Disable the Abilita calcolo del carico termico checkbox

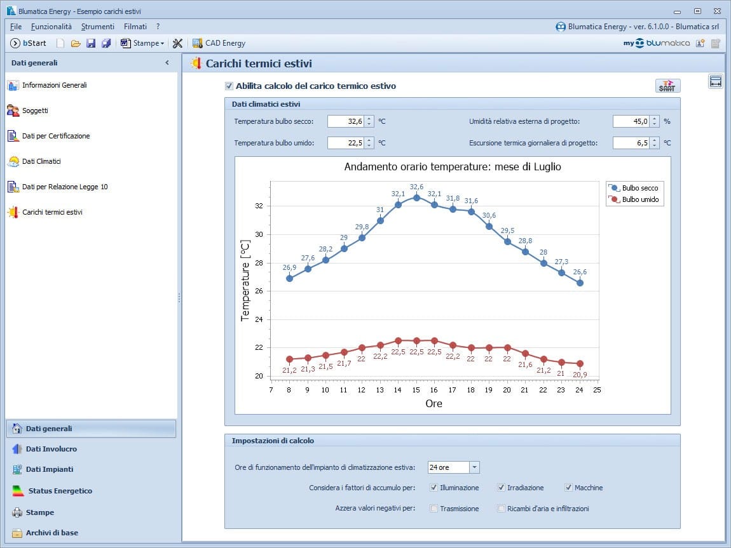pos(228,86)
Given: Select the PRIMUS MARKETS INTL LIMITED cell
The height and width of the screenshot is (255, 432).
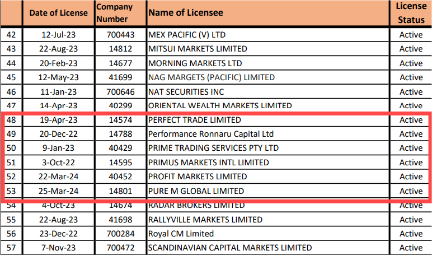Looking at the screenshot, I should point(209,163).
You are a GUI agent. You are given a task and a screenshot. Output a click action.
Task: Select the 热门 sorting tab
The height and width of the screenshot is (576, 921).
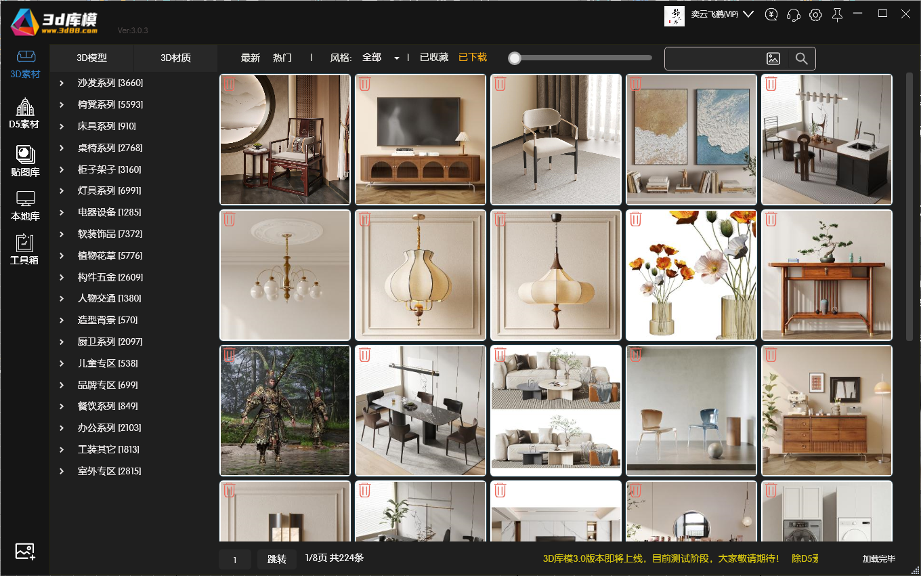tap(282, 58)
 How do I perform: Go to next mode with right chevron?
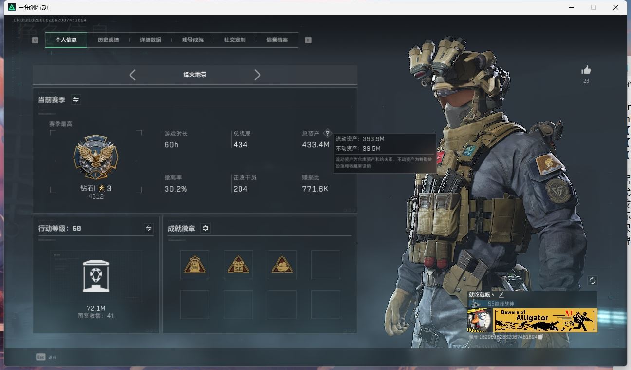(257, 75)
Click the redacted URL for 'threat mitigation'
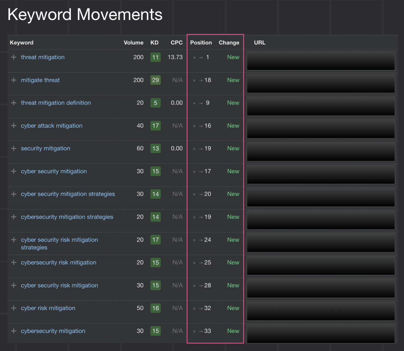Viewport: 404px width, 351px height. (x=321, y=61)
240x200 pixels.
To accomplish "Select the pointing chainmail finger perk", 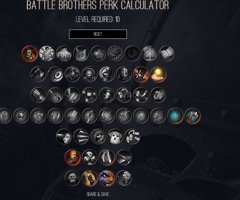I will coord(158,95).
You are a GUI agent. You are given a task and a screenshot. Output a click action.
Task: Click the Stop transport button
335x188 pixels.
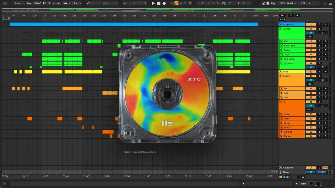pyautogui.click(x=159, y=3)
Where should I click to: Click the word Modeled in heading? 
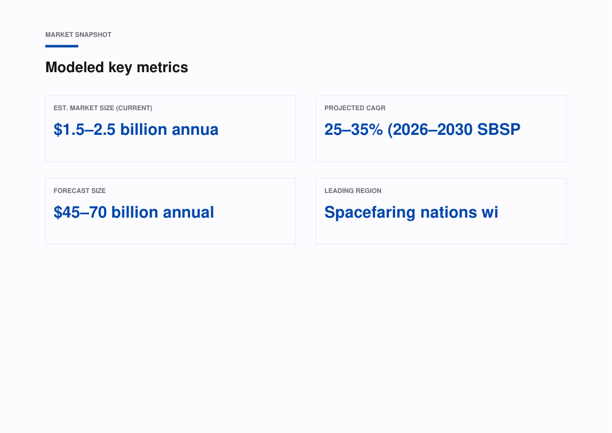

* _Try it_
From the entries above, copy exactly the lines starting at the one with "Given: Select the" and stopping at the one with "Task: Select the 热门 sorting tab", keeping both ends. Drop the pictures.

* _Answer for this exercise_
Given: Select the PRIMUS MARKETS INTL LIMITED cell
The height and width of the screenshot is (255, 432).
Looking at the screenshot, I should point(209,163).
You are a GUI agent. You are given a task and a screenshot. Output a click action.
Task: Select the 热门 sorting tab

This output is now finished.